Read the help file for read_csv to figure out how to
read in the file without reading this header. If you skip the header,
you should not get this warning. Save the result to an object called
dat.
?read_csv
dat<-read_csv("olive.csv", skip=1)
## New names:
## Rows: 571 Columns: 12
## ── Column specification
## ──────────────────────────────────────────────────────── Delimiter: "," chr
## (1): North-Apulia dbl (11): 1...1, 1...3, 1...4, 1075, 75, 226, 7823, 672, 36,
## 60, 29
## ℹ Use `spec()` to retrieve the full column specification for this data. ℹ
## Specify the column types or set `show_col_types = FALSE` to quiet this message.
## • `1` -> `1...1`
## • `1` -> `1...3`
## • `1` -> `1...4`
3. A problem with the previous approach is that we don’t know what the columns represent. Type:
names(dat)
to see that the names are not informative.

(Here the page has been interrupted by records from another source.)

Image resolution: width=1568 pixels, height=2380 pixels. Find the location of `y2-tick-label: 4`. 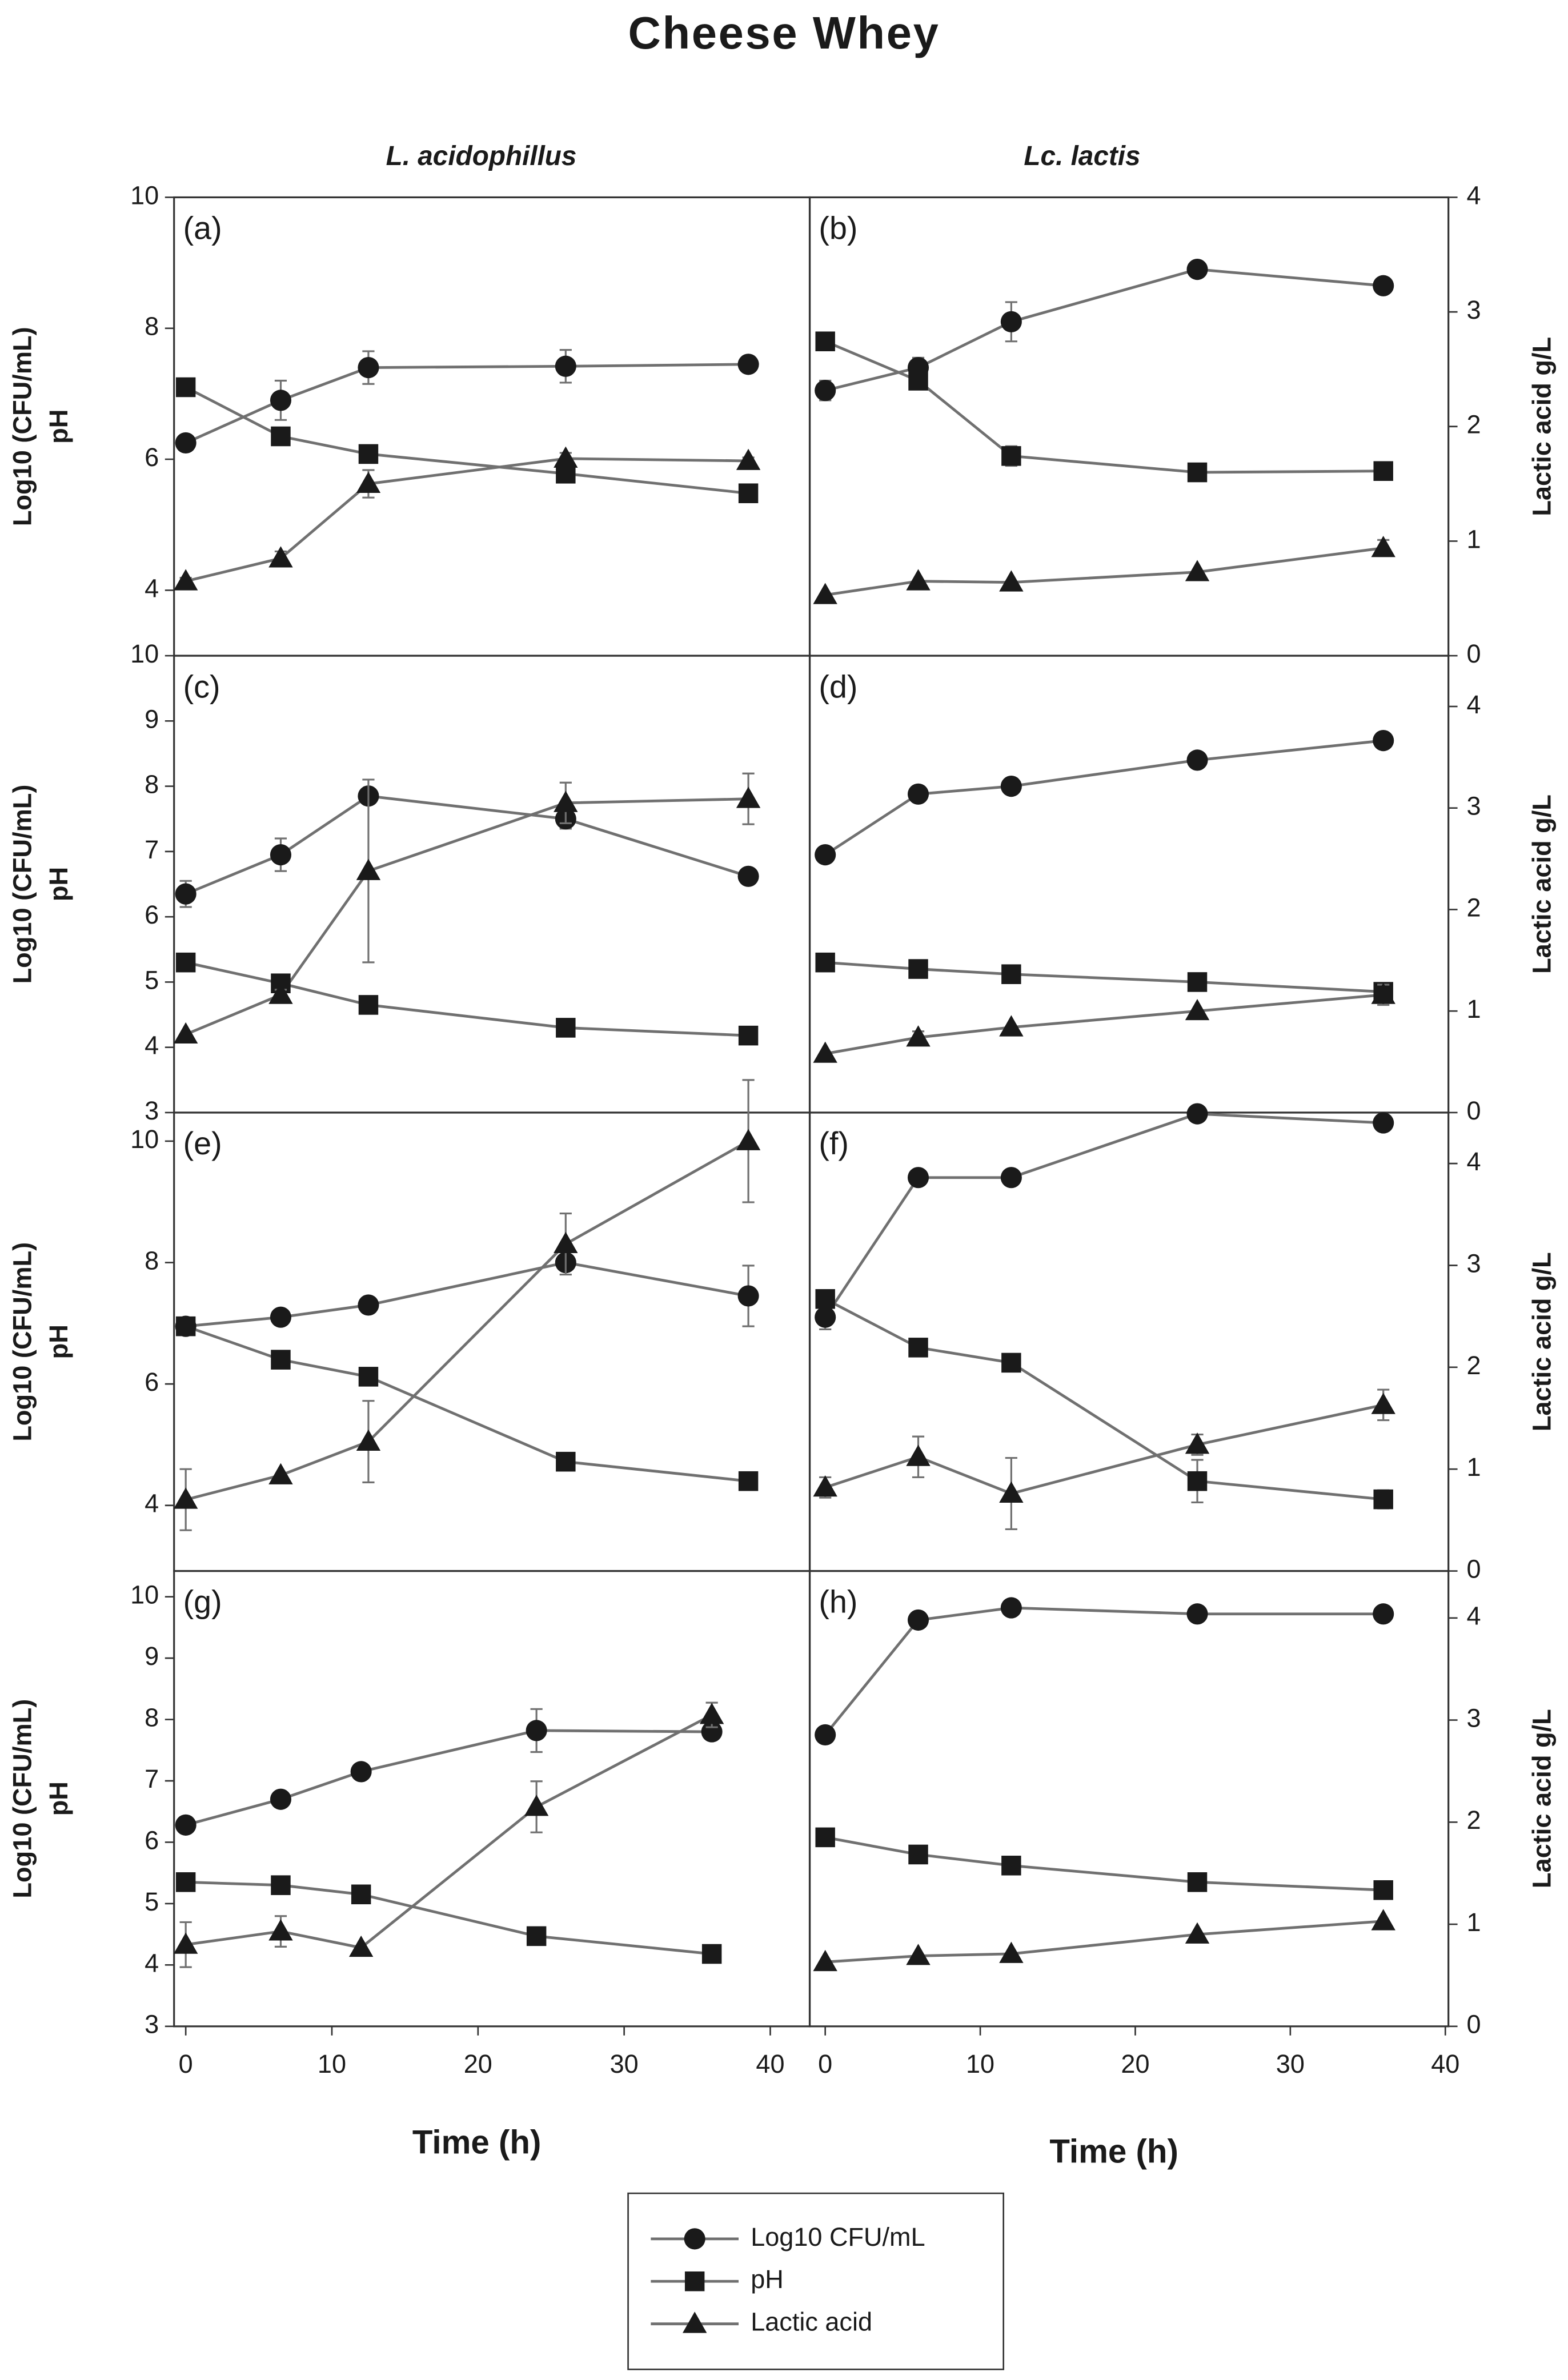

y2-tick-label: 4 is located at coordinates (1474, 704). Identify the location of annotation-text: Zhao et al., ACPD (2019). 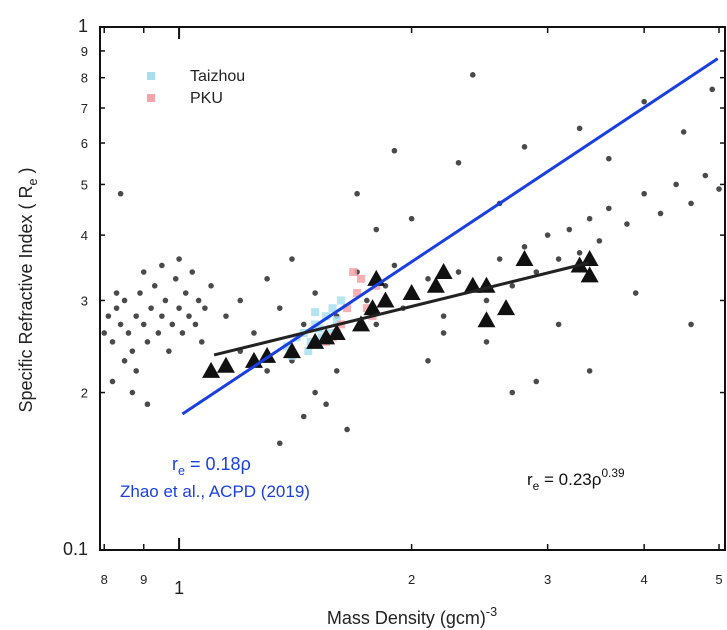
(215, 492).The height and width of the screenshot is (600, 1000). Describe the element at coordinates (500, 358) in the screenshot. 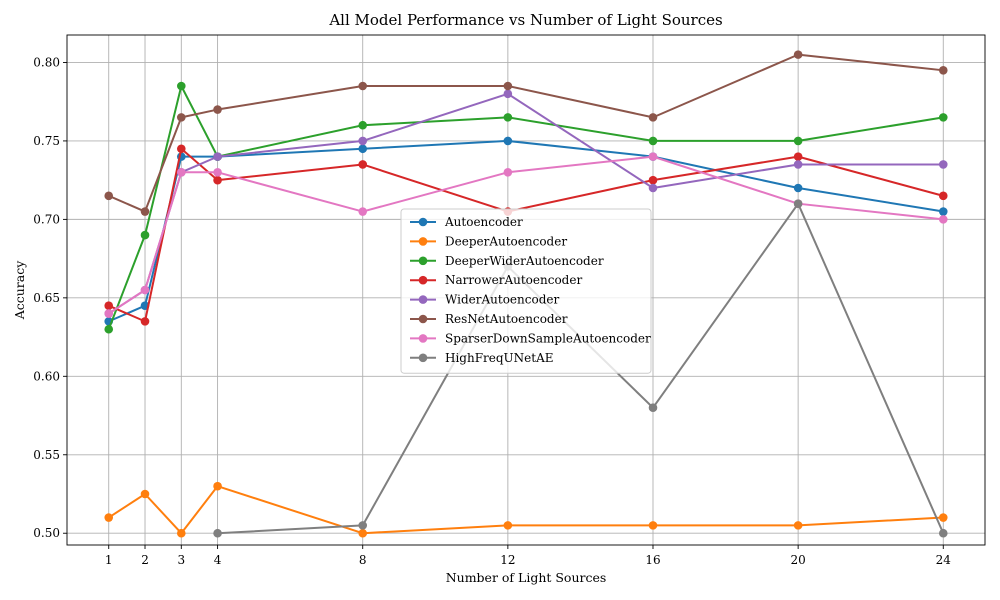

I see `legend-label: HighFreqUNetAE` at that location. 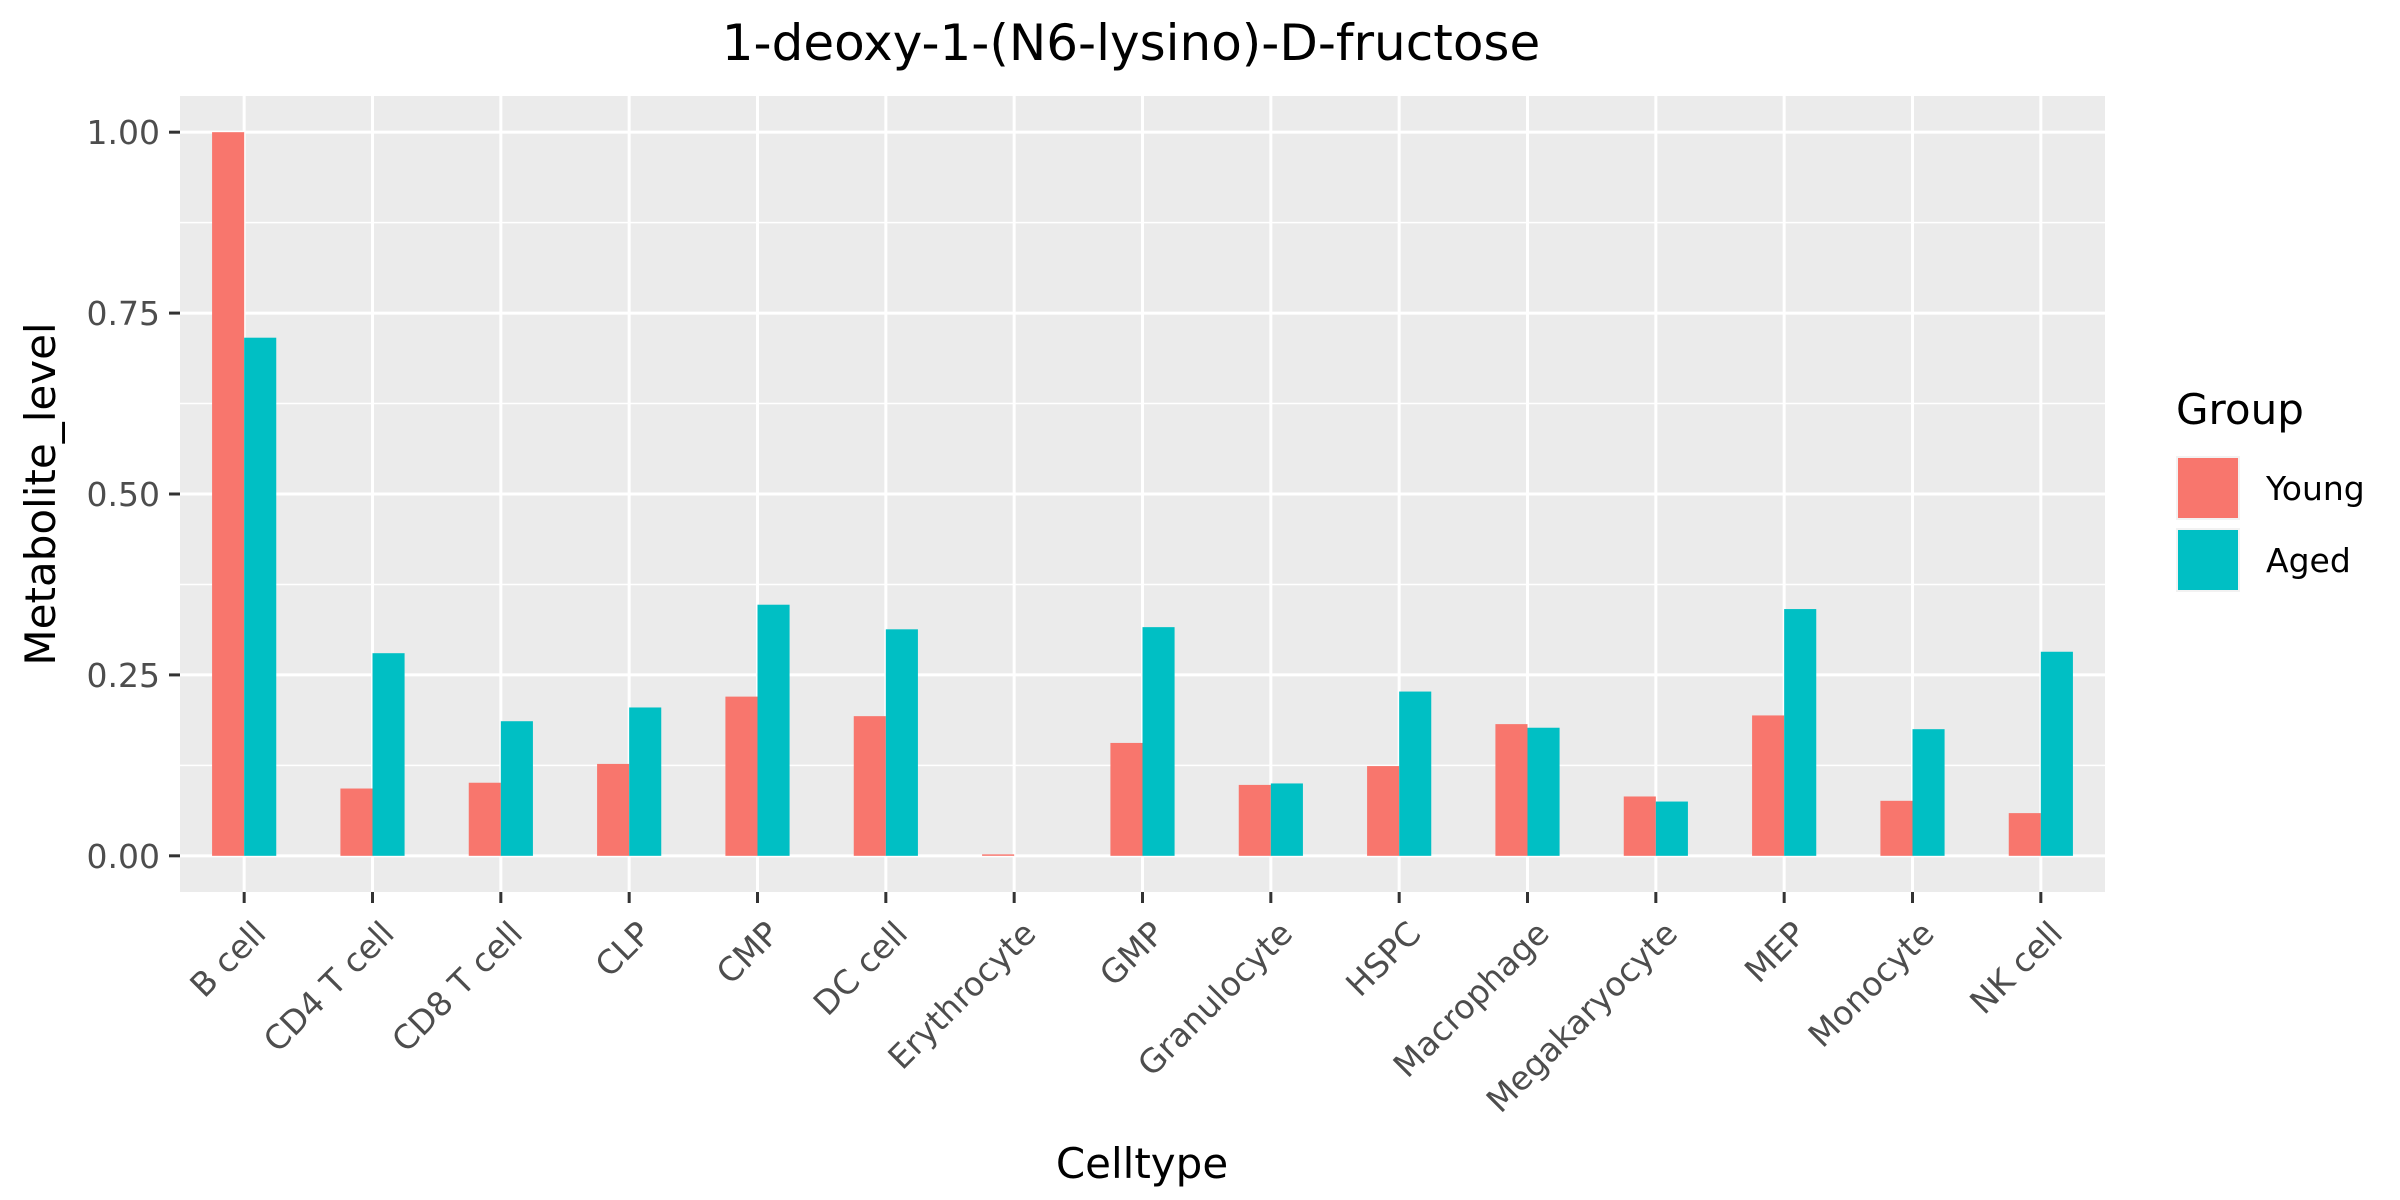 I want to click on bar-young-nk-cell, so click(x=2024, y=834). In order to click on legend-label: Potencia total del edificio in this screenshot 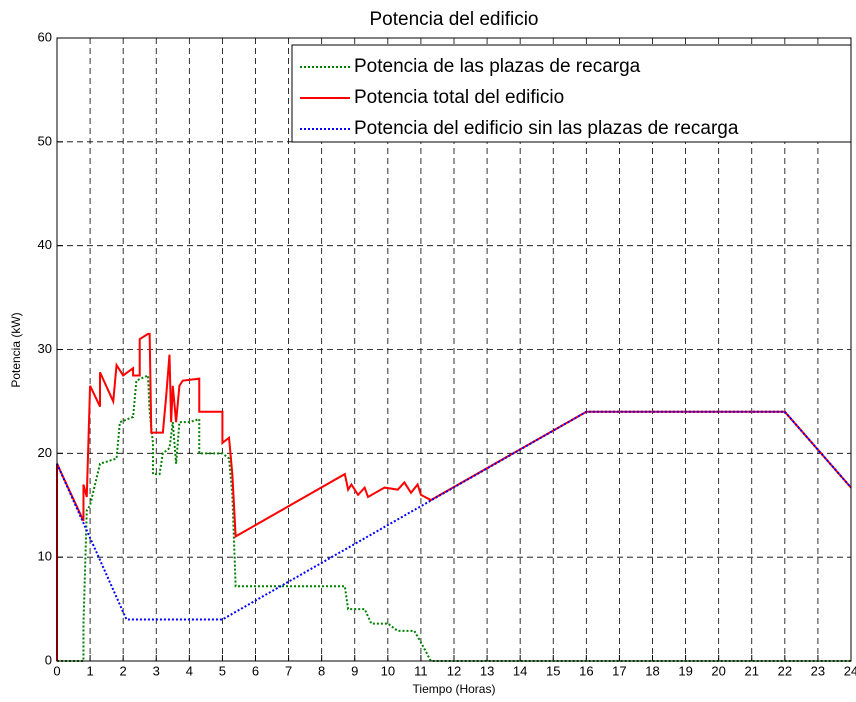, I will do `click(459, 98)`.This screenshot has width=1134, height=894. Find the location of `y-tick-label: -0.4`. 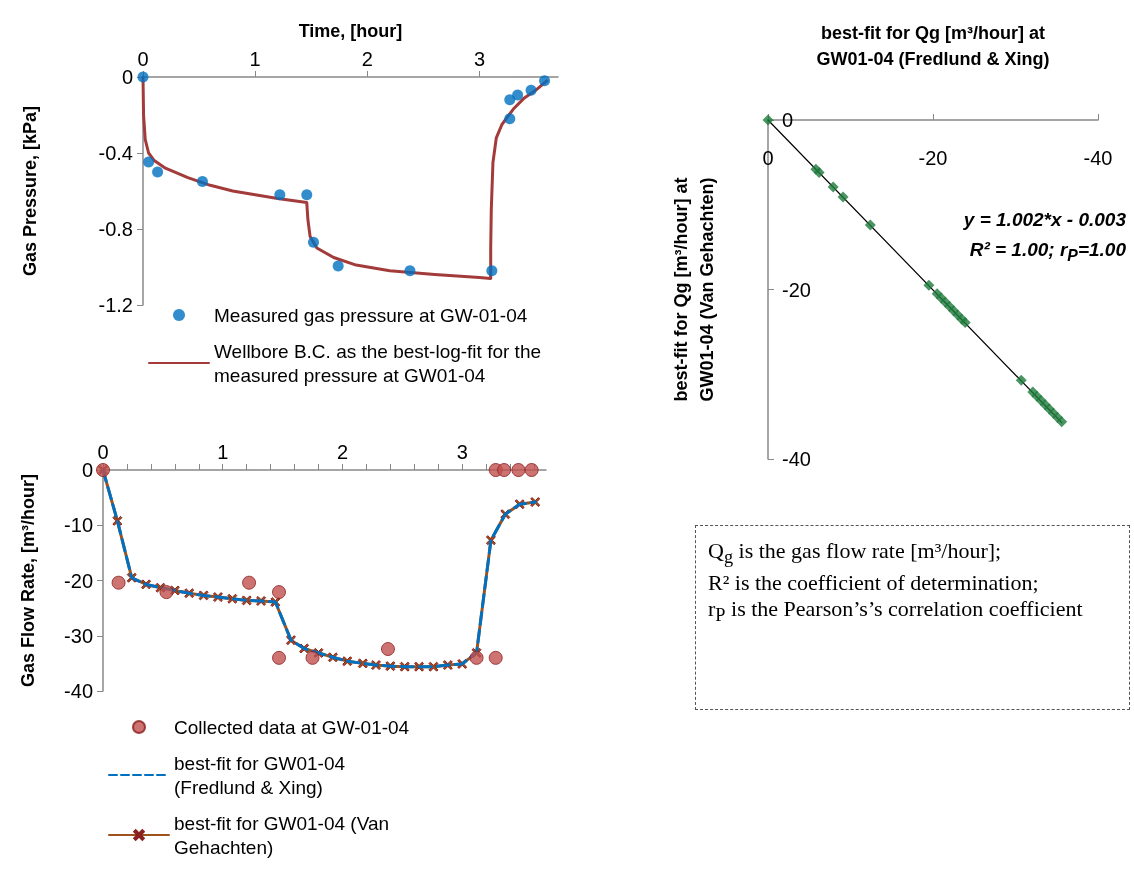

y-tick-label: -0.4 is located at coordinates (116, 153).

Use the readLines function to read in just the first
line (we later learn how to extract values from the output).
names(dat)
## [1] "1...1" "North-Apulia" "1...3" "1...4" "1075"
## [6] "75" "226" "7823" "672" "36"
## [11] "60" "29"
read_lines("olive.csv", skip=0, n_max=1)
## [1] ",Region,Area,palmitic,palmitoleic,stearic,oleic,linoleic,linolenic,arachidic,eicosenoic"